Ironically the agency tasked with solving the digital divide in the UK were away at a brainstorming session today.  It's a bit of a shame that they didn't even want to talk to us about what we have considering they are trying to find an answer and we've got it :-)  It's amazing how Ironic Irony can be sometimes......  Maybe they'll reconsider and come talk to us, they happily talk to people with makeshift short-term solutions.  But there you go, it sounds like sour grapes and is a bit but then there's been a lot to learn on this journey.


Prime learning - most people we've met are programmed to tackle problems in a certain way and  do not think outside of the box at all.  We have such a radical answer that many people don't get it at all.  It is probably not their fault but it is surprising that so many people were completely off beam and kept relating us back to their comfort levels.  The trouble is that even after having been thinking outside of the box ourselves, it is all so easy to go back into thinking like the rest of the world in a linear way and using a narrow set of facts to base ideas and actions on.

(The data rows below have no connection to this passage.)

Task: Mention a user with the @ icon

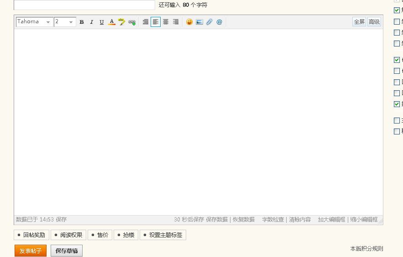Action: click(220, 22)
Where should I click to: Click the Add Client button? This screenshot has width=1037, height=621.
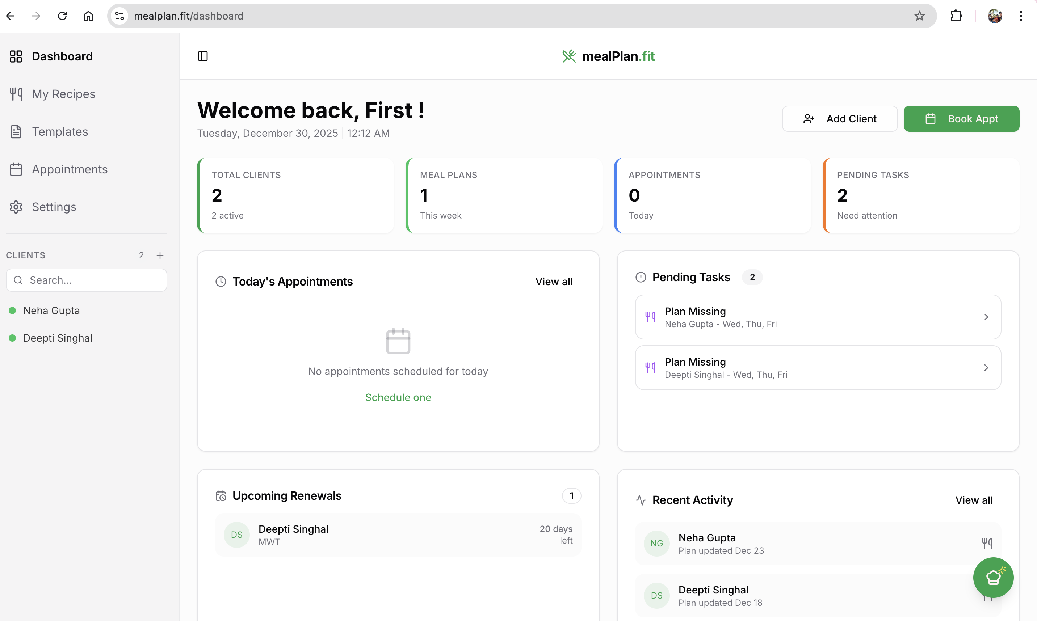point(839,119)
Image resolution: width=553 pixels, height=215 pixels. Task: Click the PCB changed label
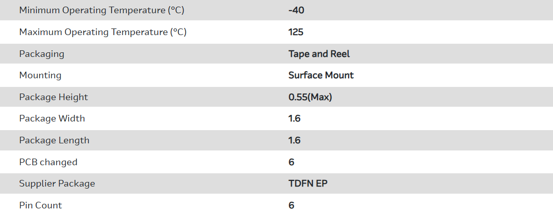tap(48, 162)
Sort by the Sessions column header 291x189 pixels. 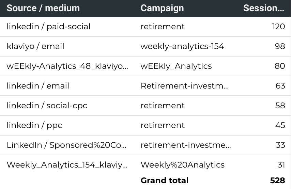[x=264, y=8]
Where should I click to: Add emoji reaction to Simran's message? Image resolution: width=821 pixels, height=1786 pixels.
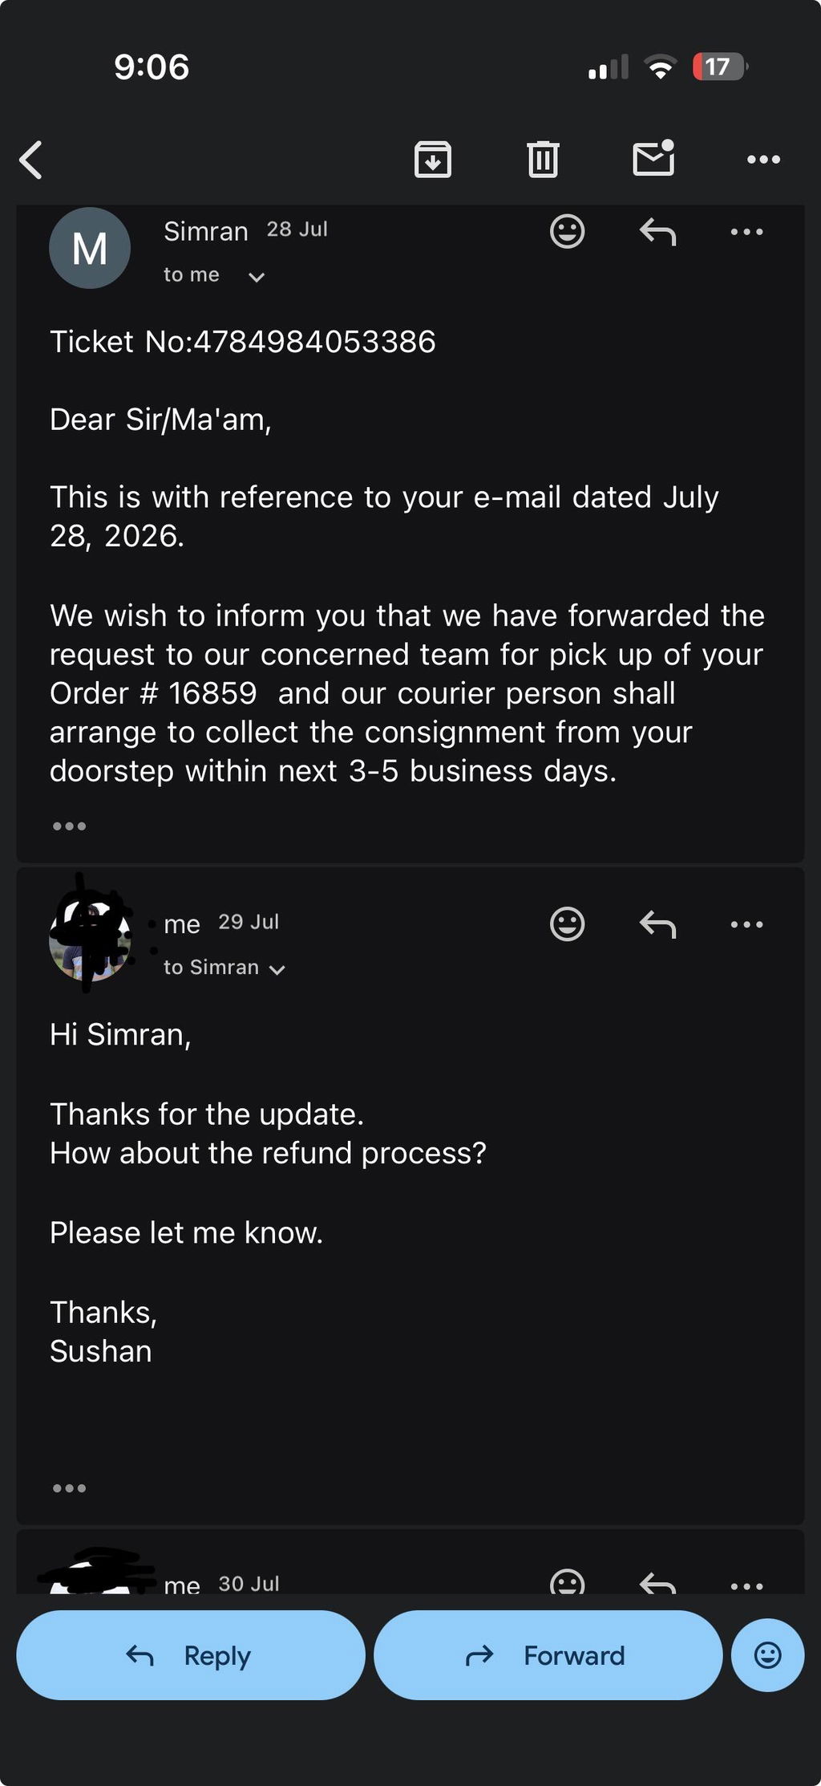[x=567, y=232]
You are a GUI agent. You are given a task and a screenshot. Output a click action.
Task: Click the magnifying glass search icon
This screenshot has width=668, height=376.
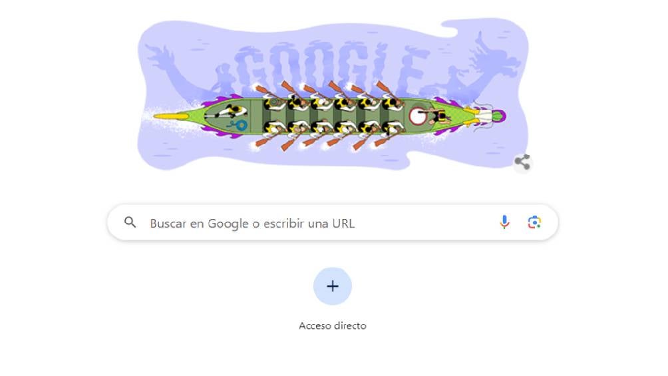point(130,222)
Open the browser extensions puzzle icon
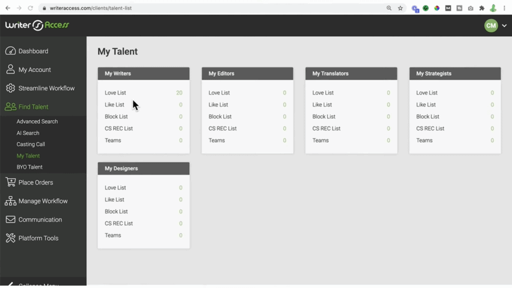 pos(482,8)
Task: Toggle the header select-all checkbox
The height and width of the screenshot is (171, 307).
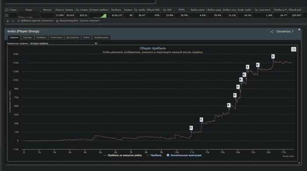Action: click(x=7, y=10)
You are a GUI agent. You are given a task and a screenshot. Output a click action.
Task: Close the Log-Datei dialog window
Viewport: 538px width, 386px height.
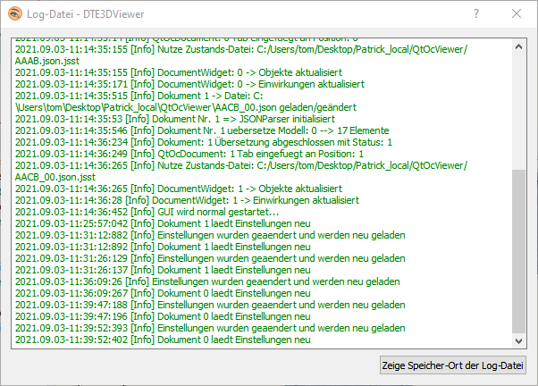click(x=517, y=15)
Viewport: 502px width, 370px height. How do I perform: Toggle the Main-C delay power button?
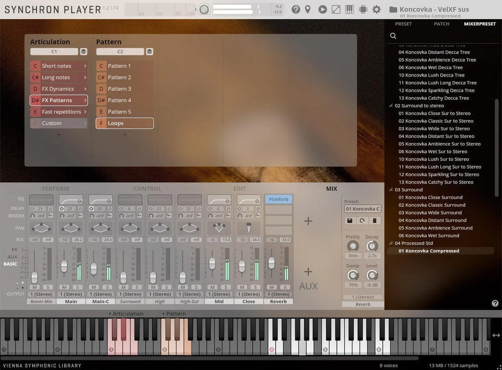92,209
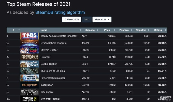Navigate to View 2022 rankings
This screenshot has height=102, width=173.
pyautogui.click(x=102, y=19)
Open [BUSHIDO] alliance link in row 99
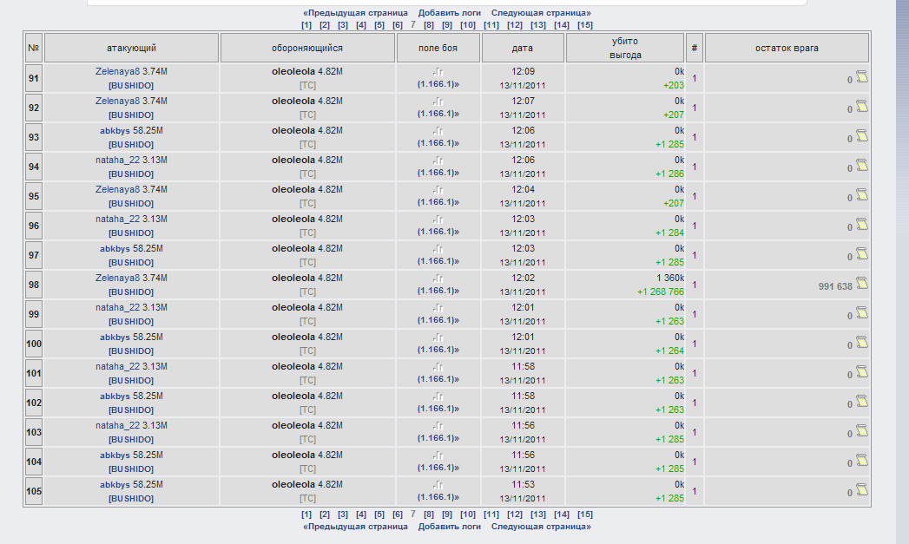This screenshot has height=544, width=909. (x=131, y=321)
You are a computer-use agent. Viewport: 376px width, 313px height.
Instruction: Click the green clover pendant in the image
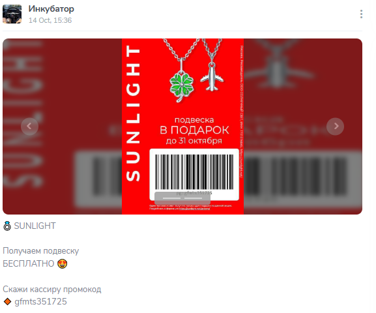pos(182,85)
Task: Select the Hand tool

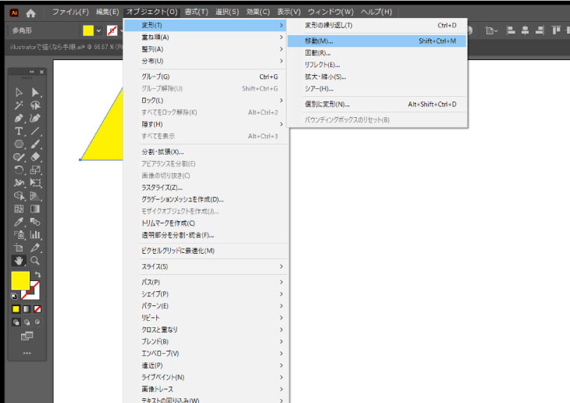Action: (19, 260)
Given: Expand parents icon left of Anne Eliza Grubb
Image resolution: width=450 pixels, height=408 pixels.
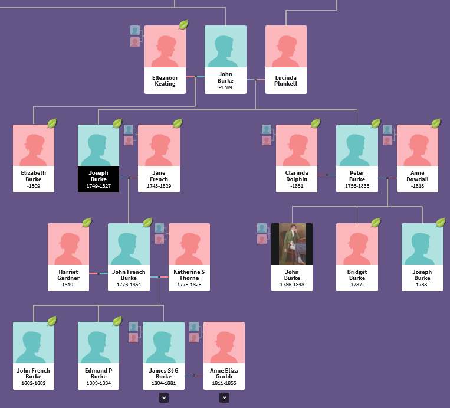Looking at the screenshot, I should 194,332.
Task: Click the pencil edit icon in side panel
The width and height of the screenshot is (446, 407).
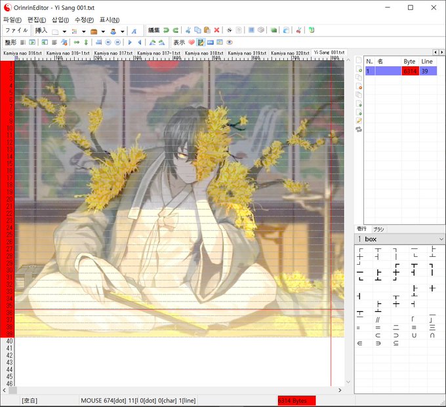Action: point(359,121)
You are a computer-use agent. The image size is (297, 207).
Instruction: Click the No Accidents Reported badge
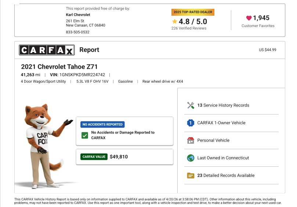click(x=102, y=124)
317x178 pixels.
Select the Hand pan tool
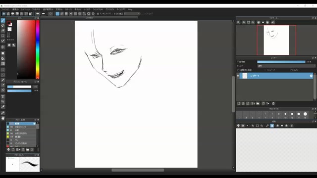(3, 118)
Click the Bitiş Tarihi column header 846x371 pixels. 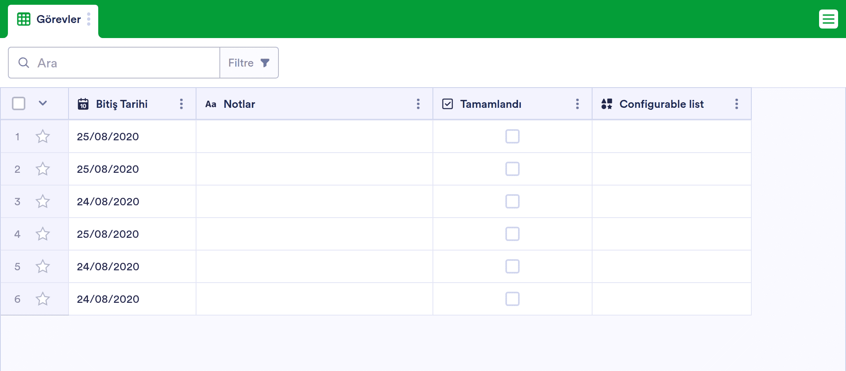point(122,104)
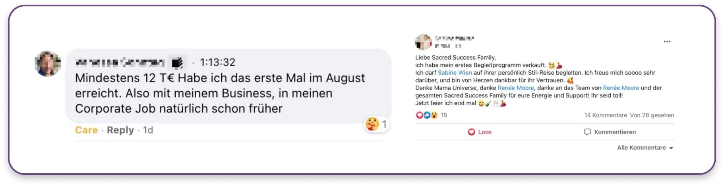
Task: Open the commenter's blurred profile picture
Action: point(48,64)
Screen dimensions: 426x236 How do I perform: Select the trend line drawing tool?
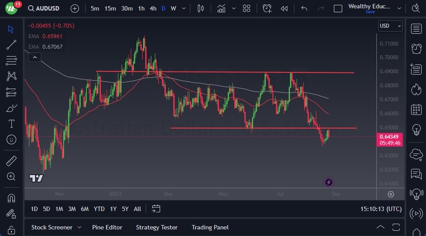11,45
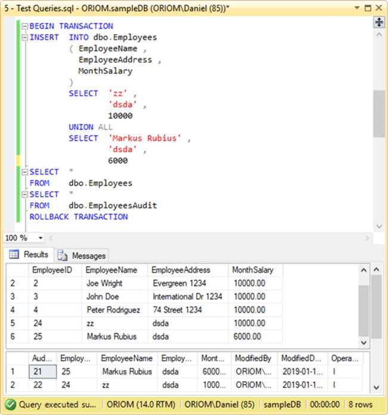Collapse the INSERT INTO statement block

(24, 38)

I think that we might indeed advance shutting things down from Friday week to later this week given that we now have our final result. 


A bit sad considering all the millions of people who cannot get on-line and despite what Governments and their departments say, they don't actually appear to give a toss about them.  

Oh Dear Sleep - Again

I haven't been having sleeping problems for a long time now and thought all was back to normal with vivid dreams and feeling relaxed and rested but the last few days have seen the insomnia type conditions re-appear and finding myself laying in or going back to sleep rather than getting up.  I'm pretty certain that a lot of this is down to working into the evenings thinking about what I want to do and yesterday I was on the PC all day doing research and writing things down.  My mind was overly active and it took ages to get to sleep.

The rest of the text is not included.